• _DIRECTIONS FOR THIS TASK_:
Examine each line of the data. Copy the line if it includes the word "give".

• _DATA IN THIS EXERCISE_:

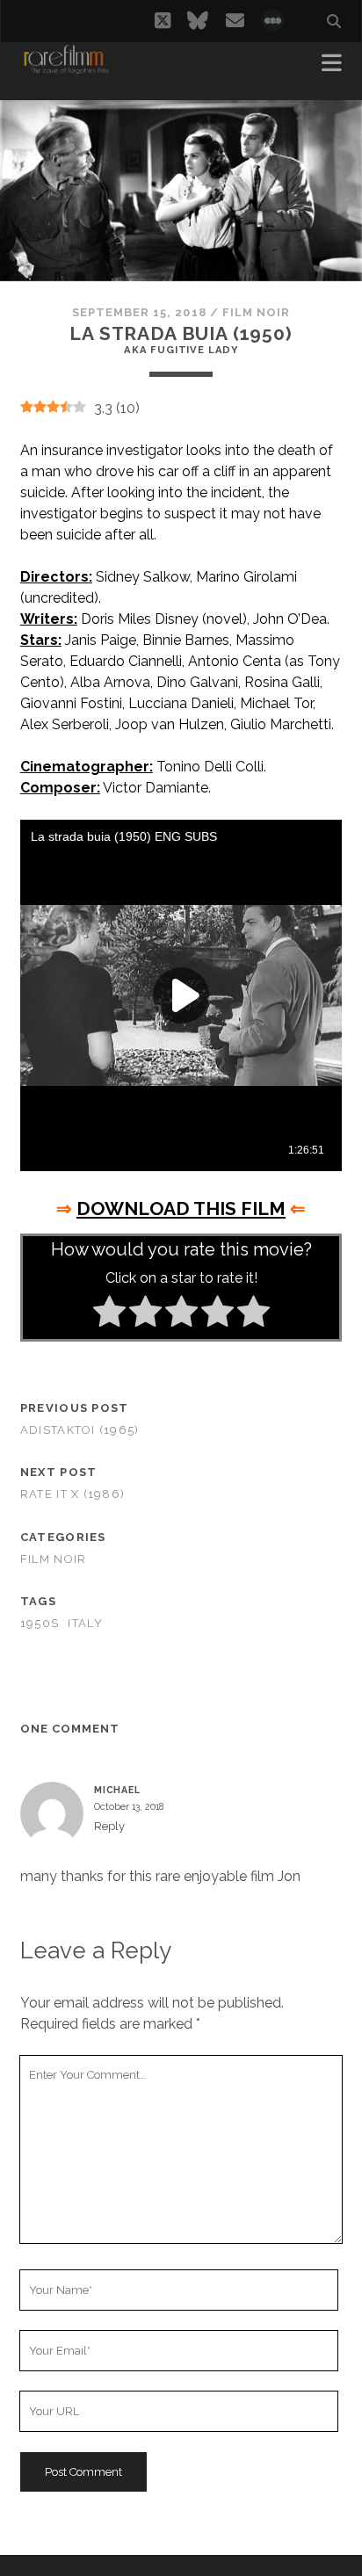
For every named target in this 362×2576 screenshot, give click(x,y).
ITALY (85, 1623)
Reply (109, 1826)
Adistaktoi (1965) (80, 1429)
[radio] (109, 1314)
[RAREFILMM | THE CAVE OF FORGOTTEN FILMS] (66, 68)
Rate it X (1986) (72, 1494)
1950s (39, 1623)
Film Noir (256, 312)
---
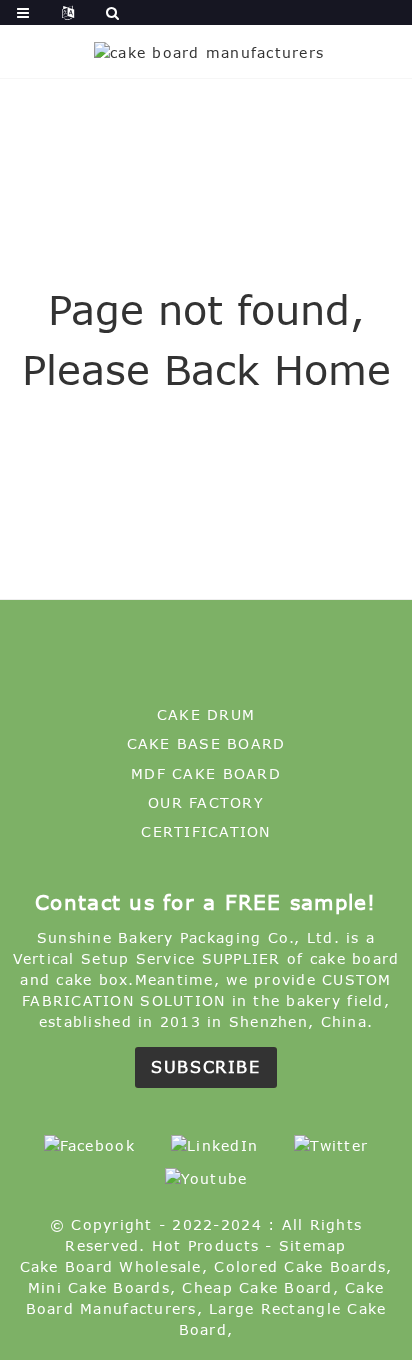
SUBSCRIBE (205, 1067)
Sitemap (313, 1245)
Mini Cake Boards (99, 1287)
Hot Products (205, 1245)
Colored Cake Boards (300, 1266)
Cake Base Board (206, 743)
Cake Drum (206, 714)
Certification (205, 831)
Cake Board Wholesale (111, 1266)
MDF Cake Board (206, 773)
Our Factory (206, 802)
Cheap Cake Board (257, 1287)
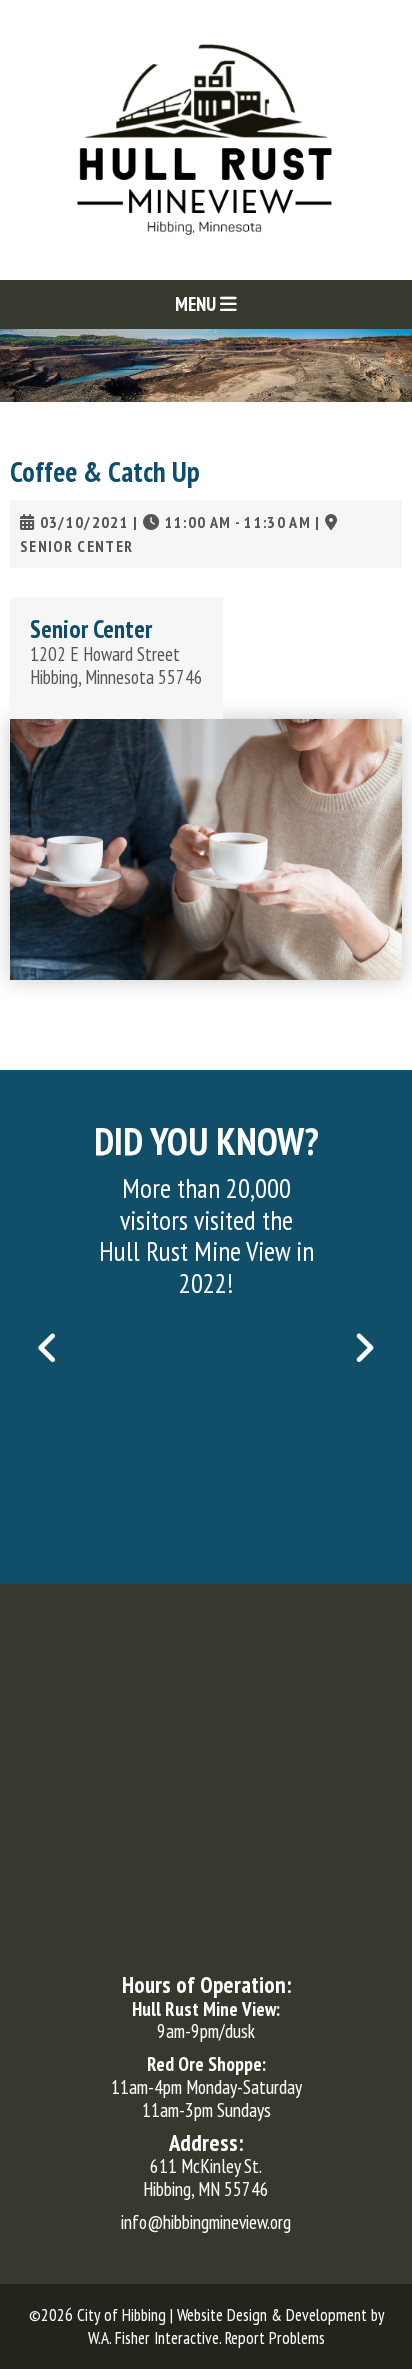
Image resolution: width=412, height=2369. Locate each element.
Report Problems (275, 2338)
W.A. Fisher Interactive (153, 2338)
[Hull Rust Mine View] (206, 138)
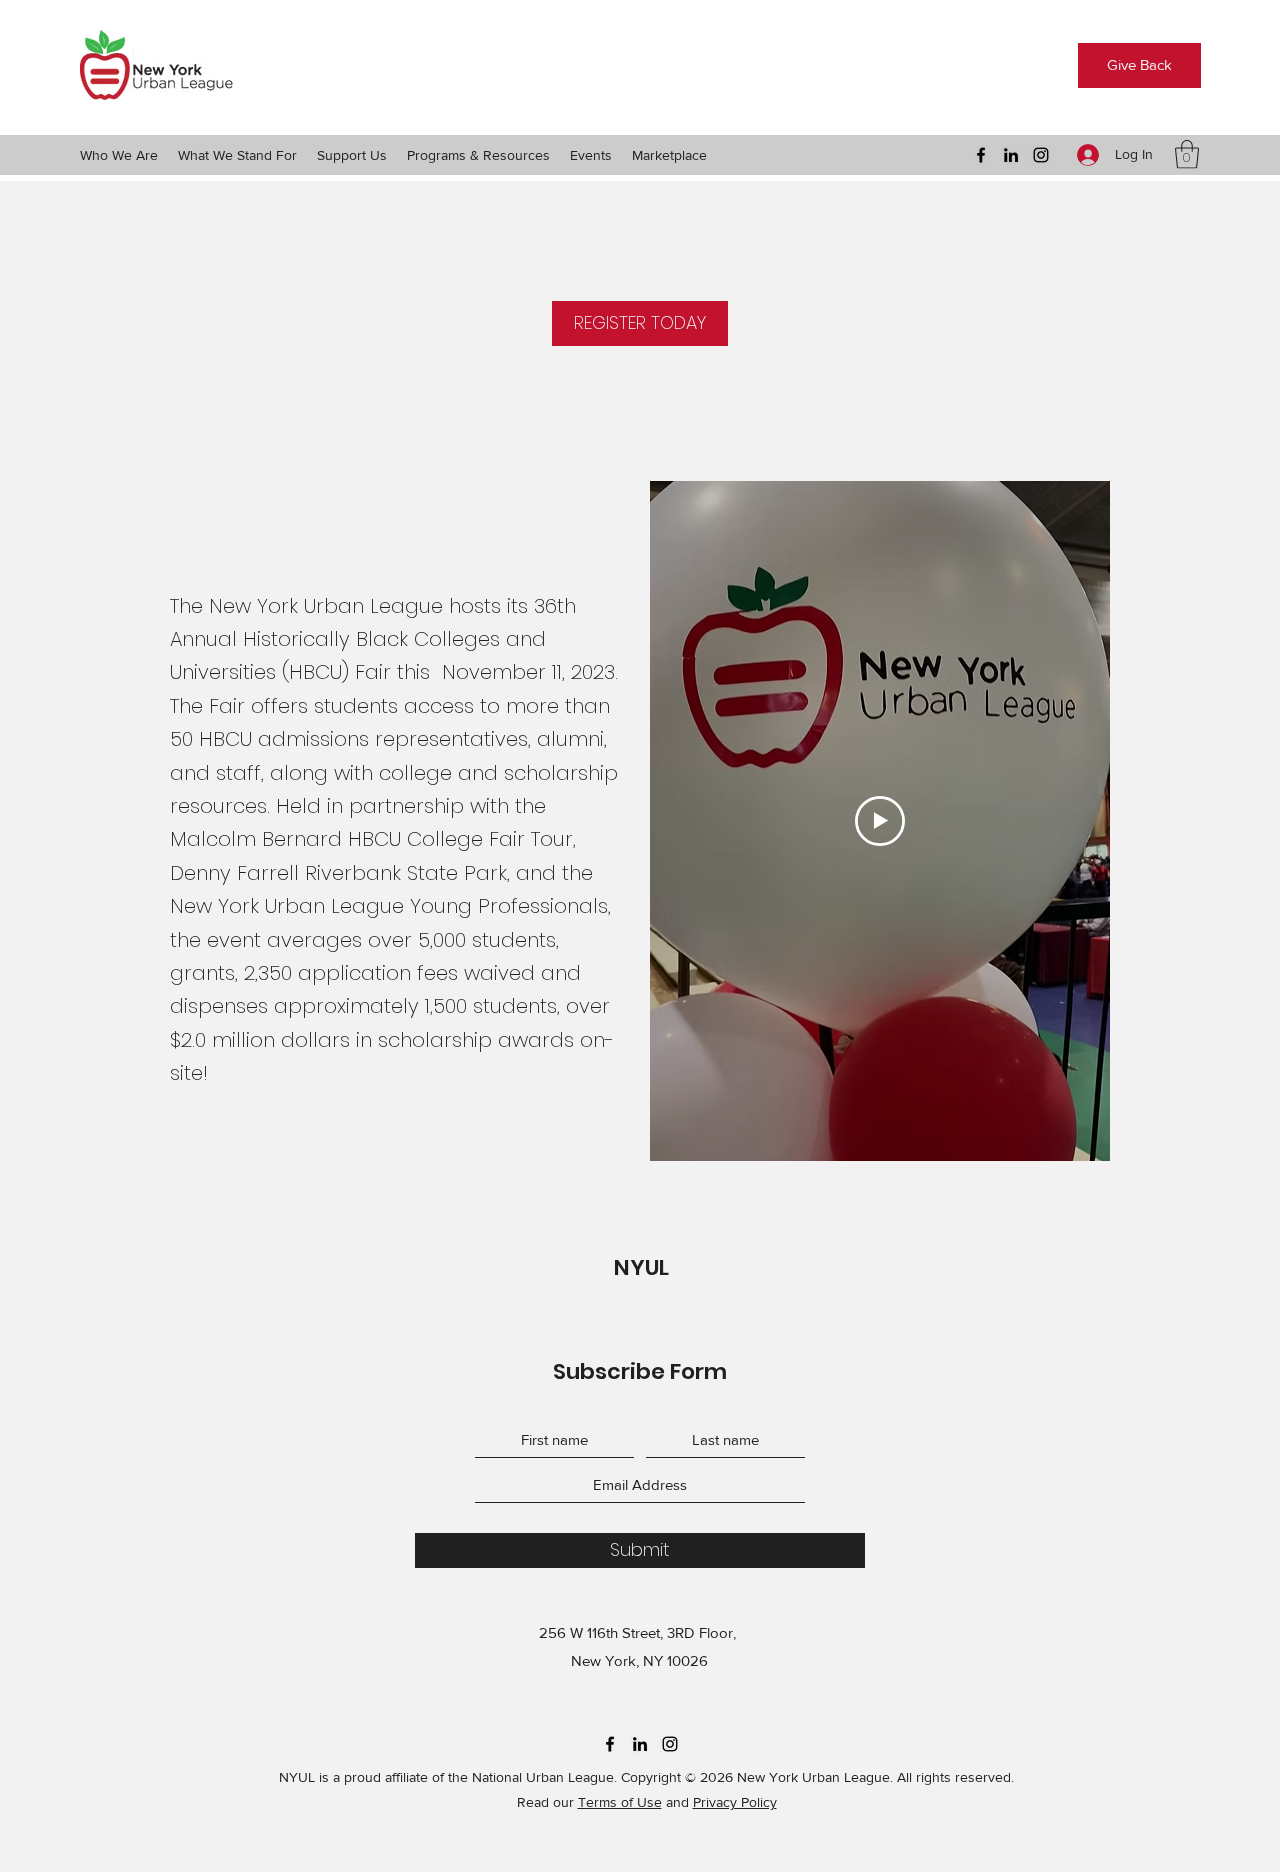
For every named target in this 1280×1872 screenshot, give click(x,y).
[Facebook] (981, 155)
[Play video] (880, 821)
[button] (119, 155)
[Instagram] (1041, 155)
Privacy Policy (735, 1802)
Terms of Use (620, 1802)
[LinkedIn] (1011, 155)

• _SOLUTION_:
For every named target in this 362×2576 screenshot, give click(x,y).
For every named target in this 1280×1872 screenshot, give click(x,y).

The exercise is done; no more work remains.